Did you feel something today? There’s a form to fill out for that. The bureaucracy of death interferes with any spiritual or emotional processing, and demands to be acknowledged first.
But maybe it’s best to lay out a blanket of paperwork in order for the feelings to come out more comfortably later. So, I do the admin. My sister does the admin. After completing some tasks with our professional-setting faces and voices, we take shelter in carbs and sugary snacks while flopped on the oversize sofa, and quietly binge-watch television shows.
My mother’s death has taken over my life for the time being. It’s weird, being a walking epitaph. It scares me. I’ve been intensely focused on the past and ancestry and commemoration for years. Am I just going to look backwards and be a human crypt? I want my time on this earth to feel more fully lived than that. I hope I still show up before I leave for good.

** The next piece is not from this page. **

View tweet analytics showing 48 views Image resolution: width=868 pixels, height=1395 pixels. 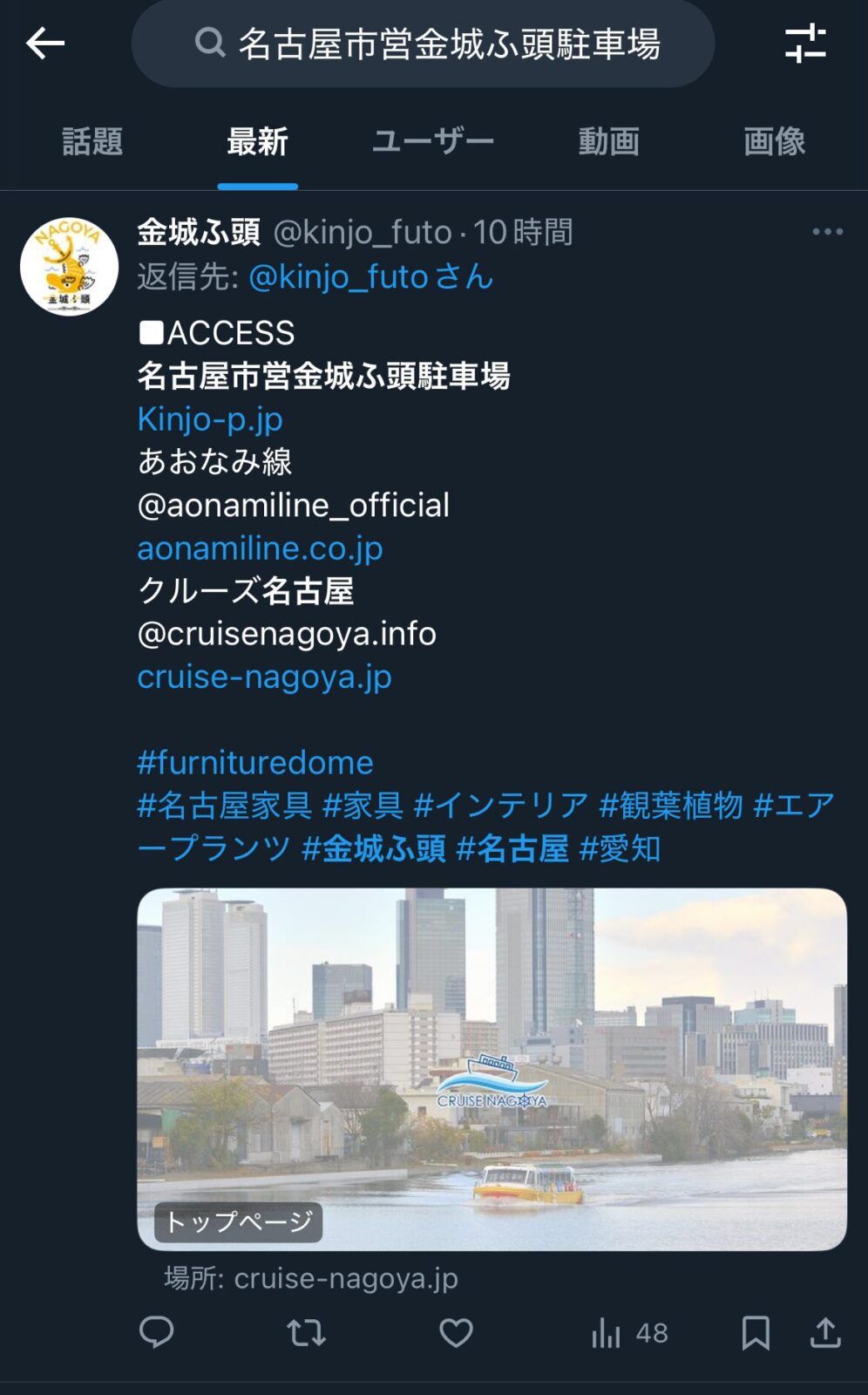coord(629,1332)
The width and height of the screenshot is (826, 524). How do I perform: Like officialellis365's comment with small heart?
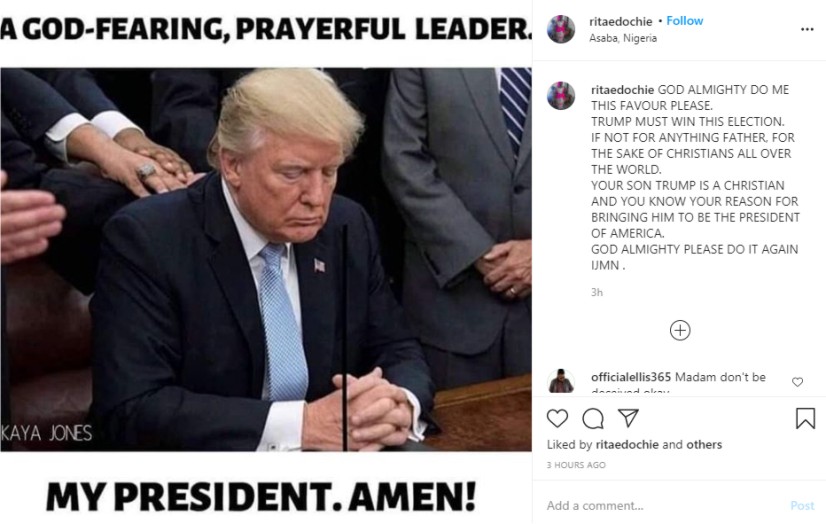click(798, 382)
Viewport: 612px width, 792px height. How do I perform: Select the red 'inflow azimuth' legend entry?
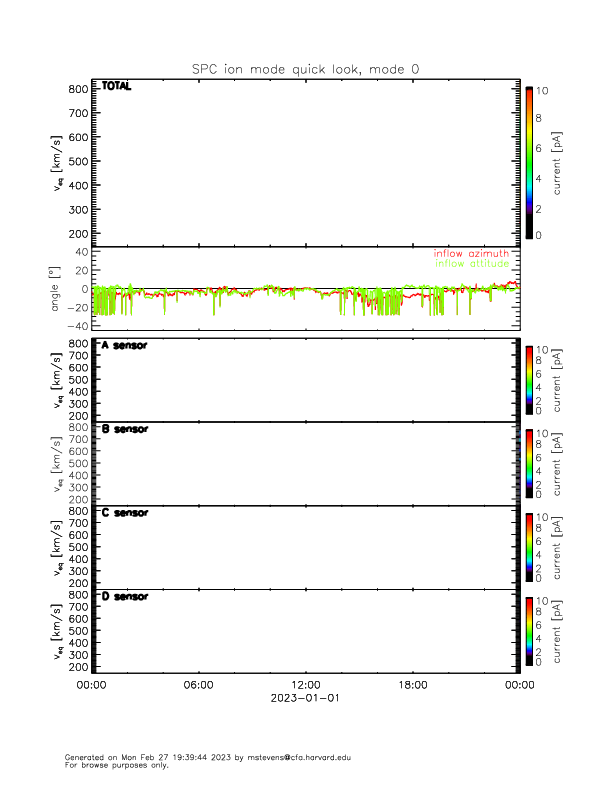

Yoga helps. For the last five weeks, I haven’t had time for what is usually my regular practice. When my head is too heavy, my body likes to make shapes. The relief acts as its own psalm.
In my mind I’m talking to my mother constantly, asking her if she’s alright in her new invisible world, if she’s comfortable, if she found my dad yet. I love her tremendously. I love her for all time. I am so grateful for every minute I had in this life with her. More grief is just offstage, waiting to be revealed, waded through. For now, I still have to do the admin.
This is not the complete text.